Phase 2 (IPsec SA) protects data. Running inside the Phase 1 channel, Phase 2 negotiates encryption and integrity algorithms, derives symmetric IPsec keys from the Phase 1 key material, and establishes the actual data-carrying tunnel. This is the operational pipe your application traffic flows through.
Security Associations are the unit of state. Each SA is unidirectional, identified by an SPI, and contains the keying material and algorithm parameters for a single direction of traffic. A working tunnel is always an SA pair. Understanding SAs explains why VPN debugging so often involves inspecting SA databases and why mismatched lifetime or algorithm configurations cause tunnel failures.
Policy-based vs route-based is an architectural choice, not just a configuration option. Policy-based VPNs give fine-grained per-flow control at the cost of scalability and operational complexity. Route-based VPNs are simpler, scale with routing rather than with explicit policy rules, and support dynamic routing protocols like BGP. For cloud architects and specifically for AWS route-based is the default and the recommended pattern.

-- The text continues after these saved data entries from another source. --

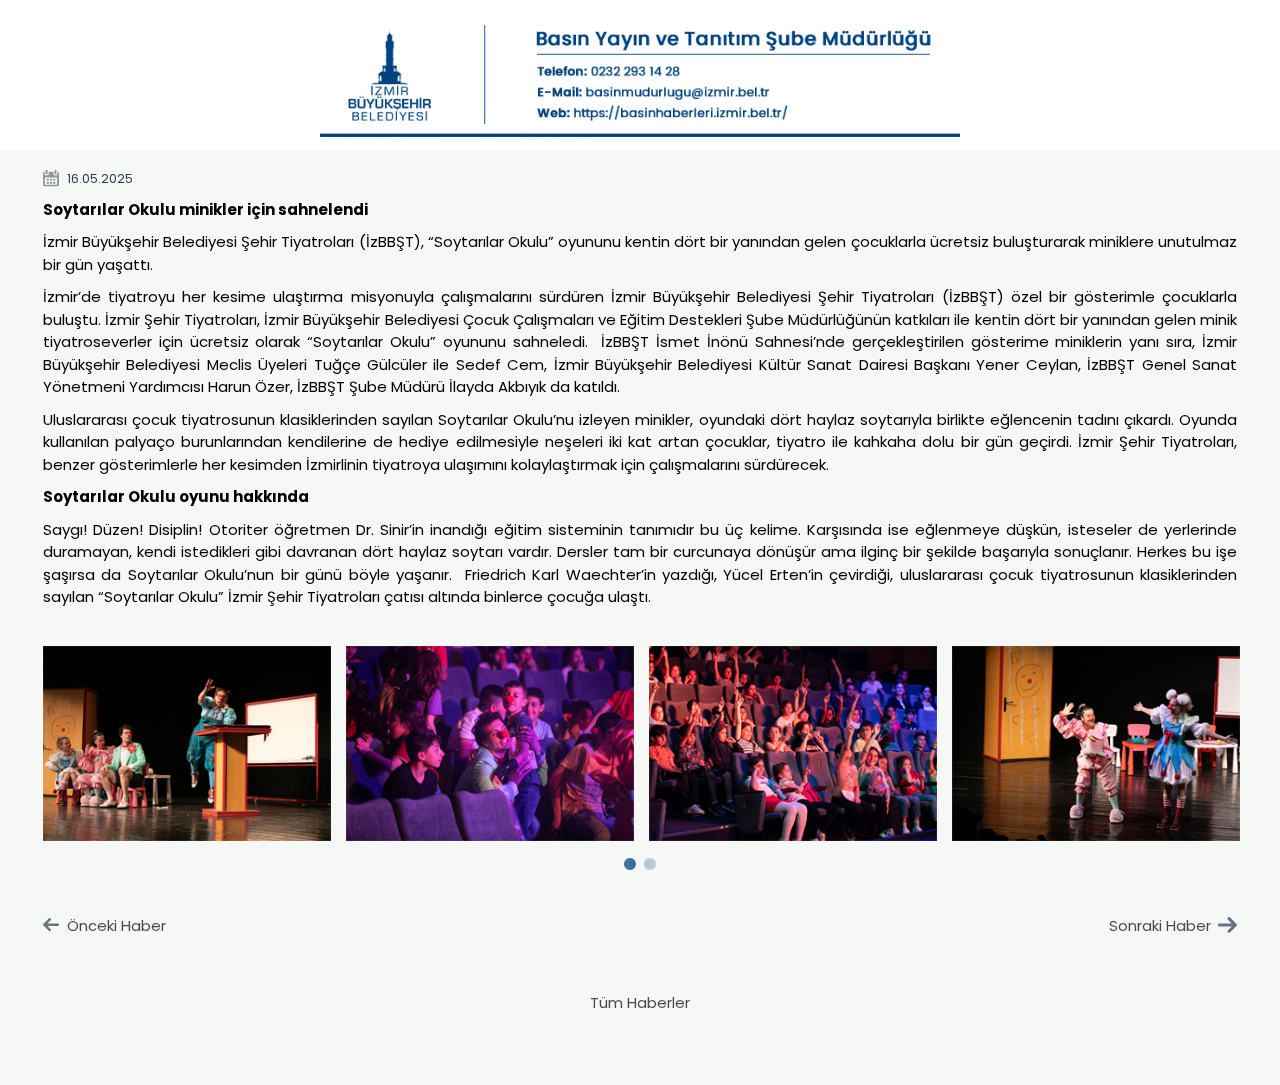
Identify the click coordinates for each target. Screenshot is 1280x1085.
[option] (187, 744)
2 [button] (650, 860)
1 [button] (630, 860)
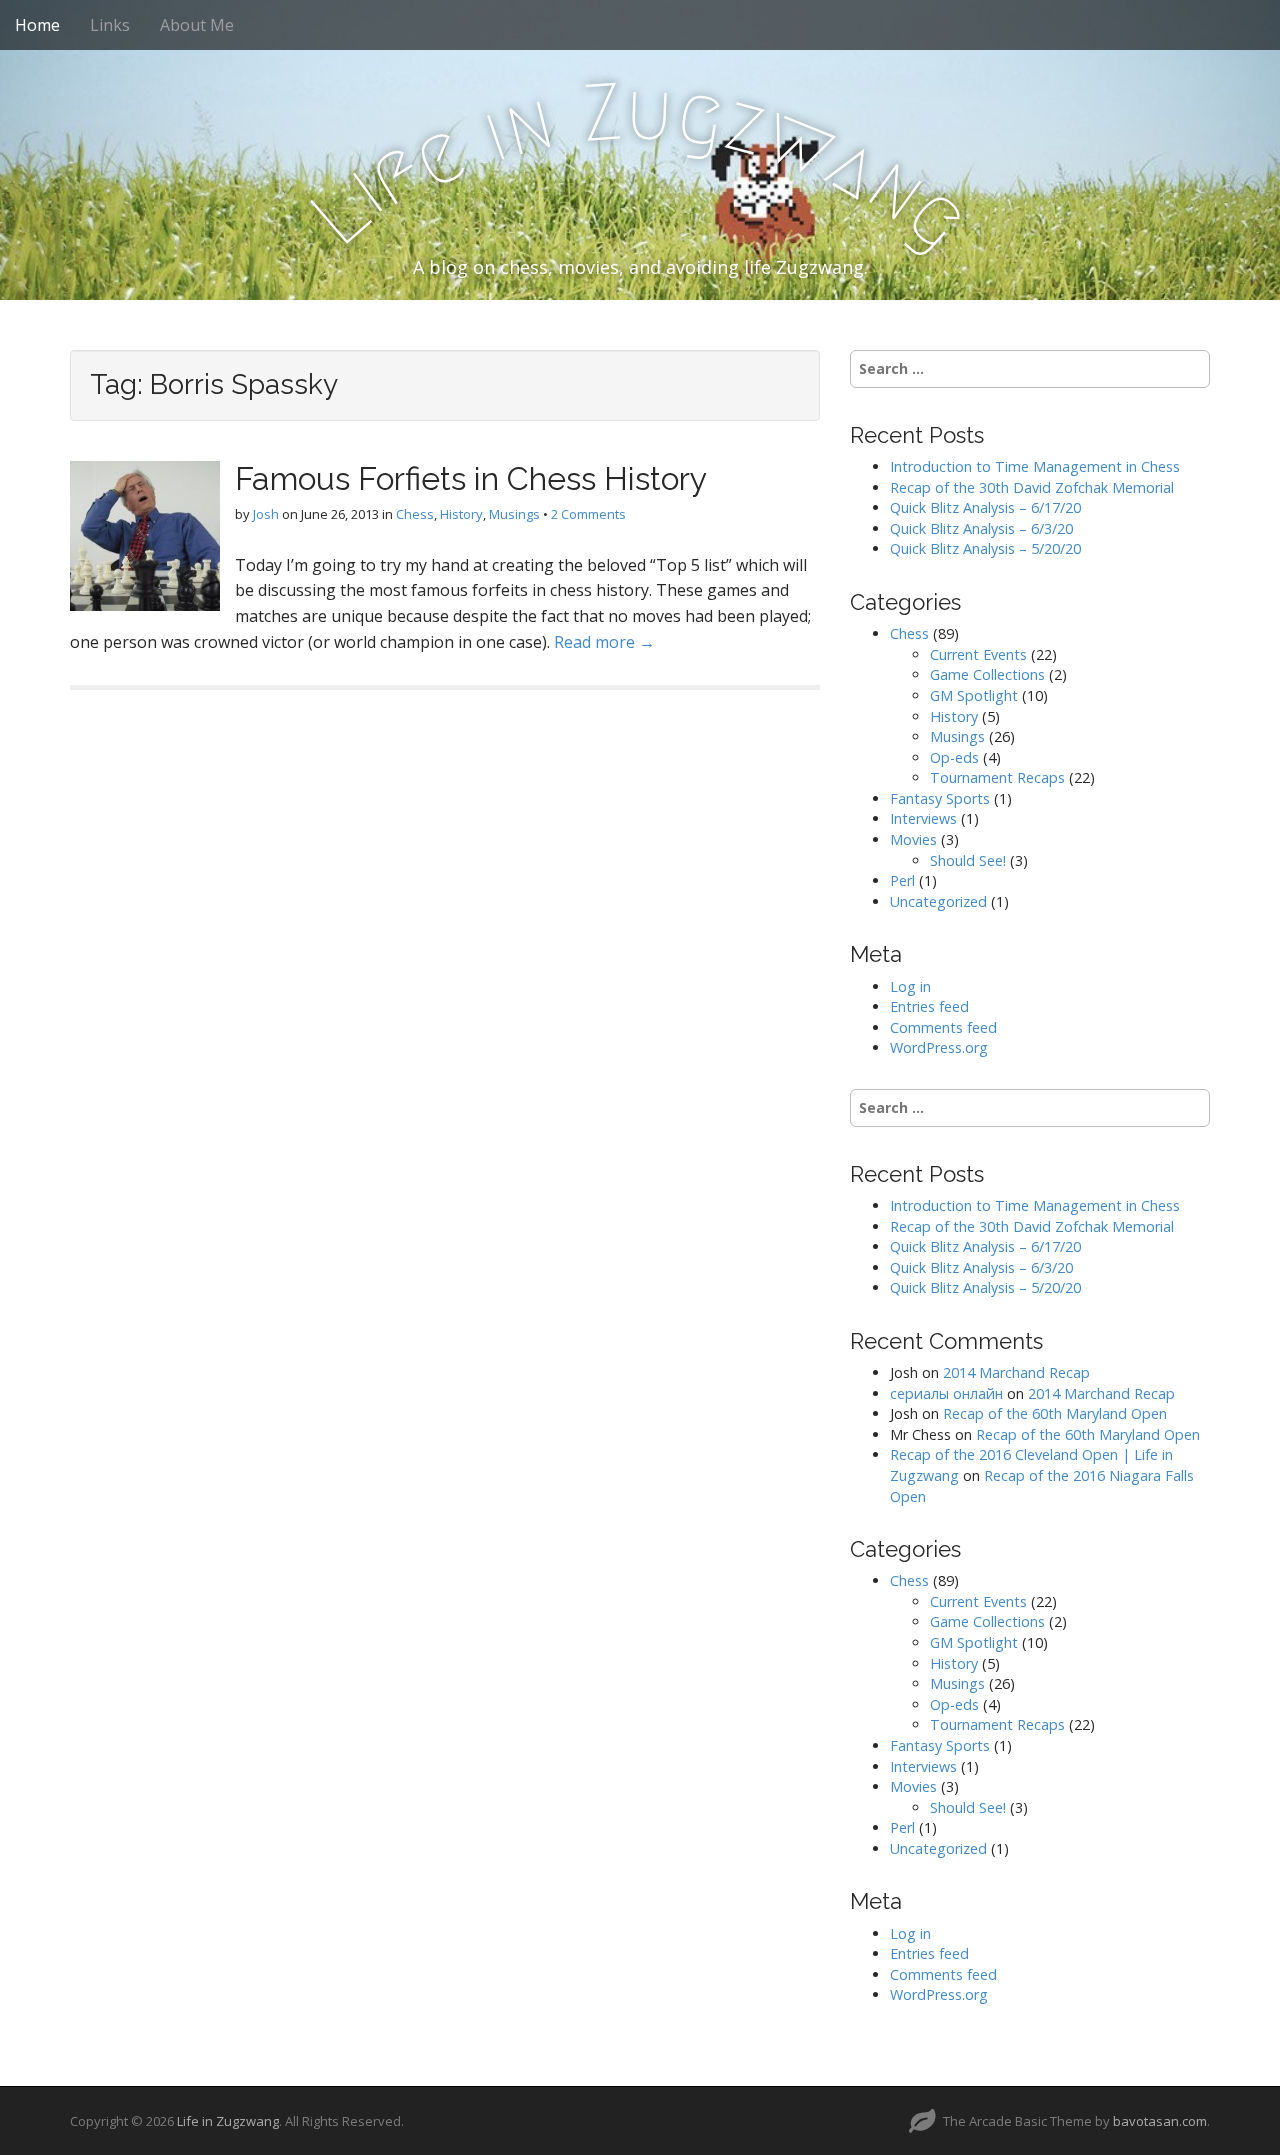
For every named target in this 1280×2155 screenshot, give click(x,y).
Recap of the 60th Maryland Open (1055, 1413)
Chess (415, 514)
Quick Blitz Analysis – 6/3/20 (981, 528)
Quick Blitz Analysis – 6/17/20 (985, 507)
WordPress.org (939, 1047)
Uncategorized (938, 901)
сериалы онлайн (946, 1393)
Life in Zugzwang (228, 2121)
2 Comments (588, 514)
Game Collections (987, 674)
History (461, 514)
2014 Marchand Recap (1016, 1372)
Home (37, 25)
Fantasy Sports (940, 798)
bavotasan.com (1160, 2121)
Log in (910, 986)
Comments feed (943, 1027)
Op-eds (954, 757)
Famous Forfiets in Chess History (471, 478)
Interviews (923, 818)
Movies (913, 839)
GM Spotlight (974, 695)
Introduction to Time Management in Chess (1035, 466)
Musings (514, 514)
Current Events (978, 654)
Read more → (604, 642)
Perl (902, 880)
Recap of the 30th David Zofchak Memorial (1032, 487)
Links (110, 25)
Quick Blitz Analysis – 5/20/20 (985, 548)
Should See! (968, 860)
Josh (266, 514)
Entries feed (929, 1006)
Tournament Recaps (997, 777)
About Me (197, 25)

For anyone building multi-site connectivity on AWS whether connecting a corporate data centre, a branch office, or a partner network IPsec VPN over Transit Gateway with BGP is the standard playbook. Understanding why that architecture works the way it does requires understanding everything above.
This article is part of an ongoing series on AWS networking fundamentals for cloud architects and engineers preparing for the AWS Solutions Architect Associate and Professional examinations.